Otros países han obtenido de sus idiomas una proyección internacional más que indiscutible. Los franceses, con su red de liceos a lo largo de todo el mundo, han conseguido exportar un cierto modelo cultural de calidad que nadie pone en duda; los alemanes también; por no hablar del verdadero esperanto de los tiempo actuales, que es el inglés, con los colegios americanos o el prestigioso mundo cultural británico.
Porque no se trata solamente de las personas que hablan el español. También de las que quieren aprenderlo. ¿Qué está pasando con los institutos Cervantes desplegados a lo largo del mundo? ¿han conseguido aguantar la correspondiente tasa de recortes que las tijeras del ministro Montoro han adjudicado en casi todas las direcciones, no en cuanto a la clase política se refiere, desde luego? La respuesta es clara: no.
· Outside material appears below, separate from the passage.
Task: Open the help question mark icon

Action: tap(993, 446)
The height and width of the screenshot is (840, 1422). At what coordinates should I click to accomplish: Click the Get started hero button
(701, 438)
Su presupuesto para el año 2014 decrece más de un 3% respecto del año en el que se escriben estas líneas.
Creo con sinceridad que se trata de una política equivocada: el idioma es el instrumento que permite a los empresarios ofrecer sus productos y servicios a lo largo del mundo, a los hombres de la cultura presentar sus trabajos, a la inteligencia —cuando la hay, claro— expresarse...
Por lo que la Marca España debería empezar por el idioma español y continuar por todo lo demás.
Claro que, volviendo a la primera idea de este post, la irrelevancia de nuestro país es consecuencia de nuestra debilidad, y la peor de las debilidades es la que se asume como propia, más allá de las circunstancias sustantivas que padezcamos. O dicho de otro modo, somos más débiles, y por lo tanto más irrelevantes, cuanto más nos hundimos en el pozo de nuestra debilidad, considerando que de este no podremos salir hasta que alguien tire de nosotros, ergo, nos rescate.
Y esta, poco más o menos, es la tragedia de esta España actual: que estamos mal, pero no queremos mejorar, simplemente porque no ponemos los remedios para hacerlo.
¡Felices fiestas, lectores y lectoras!